BACKGROUND: Elevated levels of circulating non-esterified fatty acids (NEFA) mediate many adverse metabolic effects. In this work we aim to determine the impact of type 2 diabetes (T2D), glycemic control and obesity on lipolysis regulation.

DESIGN AND PARTICIPANTS: 20 control and 20 metformin-treated T2D subjects were matched for sex (10M/10 F), age (58±11 vs 58±9 y) and BMI (30.8±4.6 vs 30.7±4.9kg/m(2)). In vivo lipolysis was assessed during a 3h-OGTT with plasma glycerol and NEFA levels. Subcutaneous adipose tissue (SAT) biopsies were obtained to measure mRNA and metabolite levels of factors related to lipolysis and lipid storage and to assess in vitro lipolysis in isolated subcutaneous adipocytes.
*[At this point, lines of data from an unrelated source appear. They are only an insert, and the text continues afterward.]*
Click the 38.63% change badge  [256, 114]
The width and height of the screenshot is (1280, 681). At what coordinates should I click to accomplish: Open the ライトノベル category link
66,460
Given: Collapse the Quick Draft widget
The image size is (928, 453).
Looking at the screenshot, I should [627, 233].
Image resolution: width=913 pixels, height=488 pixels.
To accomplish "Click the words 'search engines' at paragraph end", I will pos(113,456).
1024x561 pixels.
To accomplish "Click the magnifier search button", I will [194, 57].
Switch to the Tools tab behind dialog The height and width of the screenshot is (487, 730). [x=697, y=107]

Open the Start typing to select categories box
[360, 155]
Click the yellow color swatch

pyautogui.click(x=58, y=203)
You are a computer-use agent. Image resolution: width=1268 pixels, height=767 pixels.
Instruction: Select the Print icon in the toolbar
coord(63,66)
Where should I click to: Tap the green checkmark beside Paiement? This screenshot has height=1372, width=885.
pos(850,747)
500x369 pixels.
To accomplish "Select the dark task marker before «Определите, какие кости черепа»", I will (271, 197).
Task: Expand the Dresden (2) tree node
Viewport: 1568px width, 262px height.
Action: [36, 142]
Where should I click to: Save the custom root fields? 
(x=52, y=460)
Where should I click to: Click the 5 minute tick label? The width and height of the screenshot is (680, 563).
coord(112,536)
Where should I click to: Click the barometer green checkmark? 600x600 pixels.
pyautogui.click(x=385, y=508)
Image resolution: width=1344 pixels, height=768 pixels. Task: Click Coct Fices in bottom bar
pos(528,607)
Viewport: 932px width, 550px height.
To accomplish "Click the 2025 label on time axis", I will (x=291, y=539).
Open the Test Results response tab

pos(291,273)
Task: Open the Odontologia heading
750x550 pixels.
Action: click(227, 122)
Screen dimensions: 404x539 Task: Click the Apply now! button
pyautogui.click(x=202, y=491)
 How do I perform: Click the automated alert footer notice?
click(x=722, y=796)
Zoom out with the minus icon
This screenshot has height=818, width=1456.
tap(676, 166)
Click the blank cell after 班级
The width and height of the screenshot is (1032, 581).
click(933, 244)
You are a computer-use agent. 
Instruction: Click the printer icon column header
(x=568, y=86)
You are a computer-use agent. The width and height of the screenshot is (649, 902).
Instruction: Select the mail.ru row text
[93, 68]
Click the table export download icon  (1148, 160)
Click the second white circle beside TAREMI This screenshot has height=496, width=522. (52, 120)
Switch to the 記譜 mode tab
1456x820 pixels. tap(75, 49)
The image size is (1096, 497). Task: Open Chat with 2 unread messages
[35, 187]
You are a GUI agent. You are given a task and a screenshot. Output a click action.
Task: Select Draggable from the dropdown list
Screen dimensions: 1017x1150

RESULTS: Plasma NEFA AUC during the OGTT where higher 30% (P=0.005) in T2D than in control subjects, but plasma glycerol AUC and subcutaneous adipocyte lipolysis in vitro were similar, suggesting that adipose tissue lipolysis is not altered. Expression in SAT of genes involved in lipid storage (FABP4, DGAT1, FASN) were reduced in T2D subjects compared with controls, but no differences were seen for genes involved in lipolysis. T2D subjects had elevated markers of beta-oxidation, α-hydroxybutyrate (1.4-fold, P<0.01) and β-hydroxybutyrate (1.7-fold, P<0.05) in plasma. In multivariate analysis, HbA1c, visceral adipose tissue volume and sex (male) were significantly associated with NEFA AUC in T2D subjects.

CONCLUSIONS: In T2D subjects, NEFA turnover is impaired, but not due to defects in lipolysis or lipid beta-oxidation. Impaired adipose NEFA re-esterification or de novo lipogenesis is likely to contribute to higher NEFA plasma levels in T2D. The data suggest that hyperglycemia and adiposity are important contributing factors for the regulation of plasma NEFA concentrations.